Oil dealers want to sell blended oil made of peanut and palm oil, according to the industry body.
U San Lin, vice president of Myanmar Edible Oil Dealers’ Association, said blended product will not be detrimental to health because it is mixed under the regulatory limit, he said.
Myanmar Edible Oil Dealers’ Association held a meeting in the first week of March. One of the member reported about selling blended oil.
“Nowadays, the price of peanut and sesame are high. And the Chinese buyers give the farmers good price. But, we are not able to offer such price. We can make a profit if we sell K7000 per viss, thus it is not a viable price for the people,” U San Lin explained.
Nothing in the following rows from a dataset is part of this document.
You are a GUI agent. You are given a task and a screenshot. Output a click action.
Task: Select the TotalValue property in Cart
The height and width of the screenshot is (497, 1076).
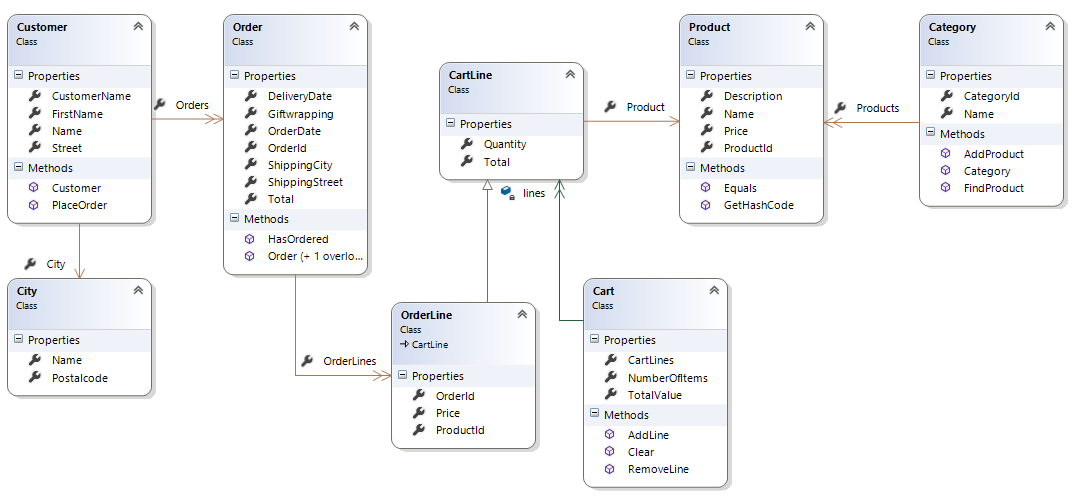click(654, 395)
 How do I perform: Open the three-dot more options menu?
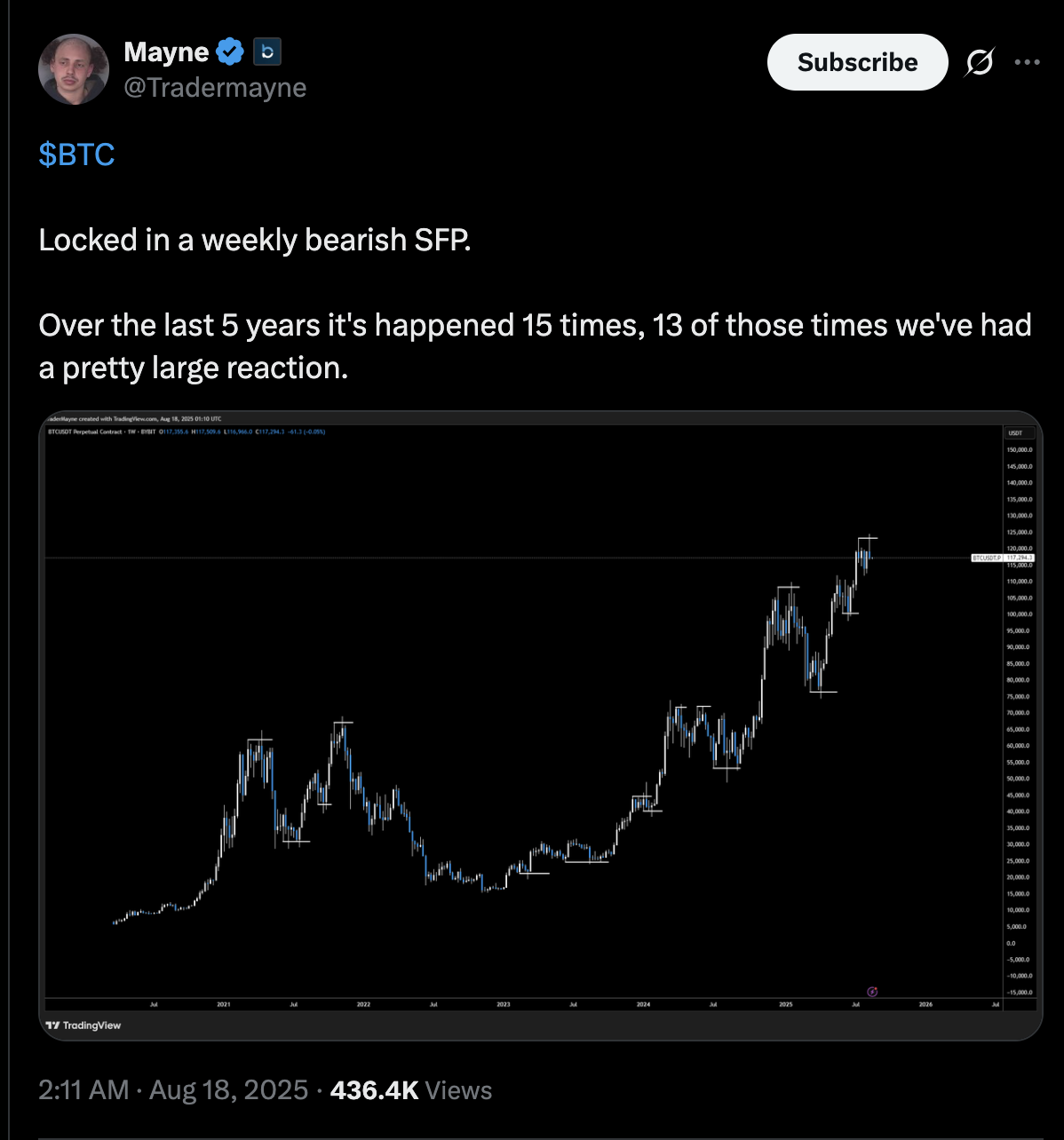coord(1027,62)
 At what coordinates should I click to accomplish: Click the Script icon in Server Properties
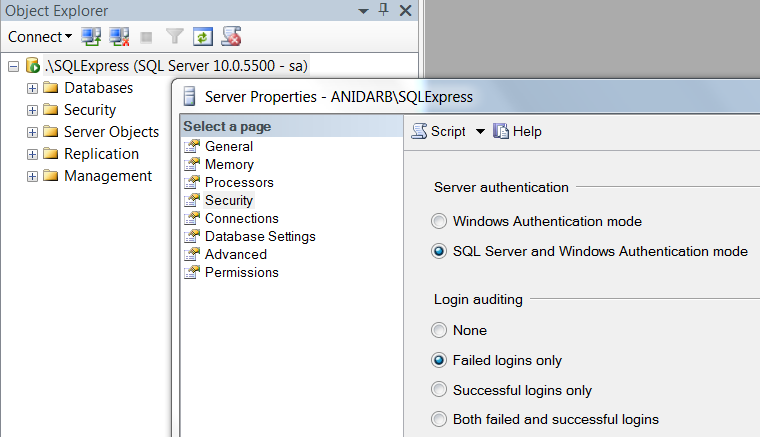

In the retailers market , palm oil is K2000 per viss, while peanut and sesame oil are around K6000 per viss.
In Myanmar, consumers rarely use pure peanut and sesame oil while for cooking.
“I have my own mill to produce edible oil. I divided two kinds of oil , the first is pure peanut oil and sesame oil. The second one is mixed oil. I tell my customers directly which one is pure and which one is mixed. The buyers can choose what they want,” an oil trader said on condition of anonymity.
If blended oil is allowed to be sold, the percentage of the mixture needs to be shown, the association said.
“I always buy peanut oil from the retailer shop. The shopkeeper always said the oil is not mixed with palm oil. But I think it’s the opposite. It is better for us if we get detailed information on the amount being mixed,” commented Daw Wah, a housewife from Thaketa township.
According the 2016 market research paper of Myanmar Edible Oil Millers Association, 70 percent of Yangonites consumes palm oil made to smell like peanut or sesame oil; 20pc consumes mixed oil; and 10pc uses pure peanut, sesame or sunflower oils.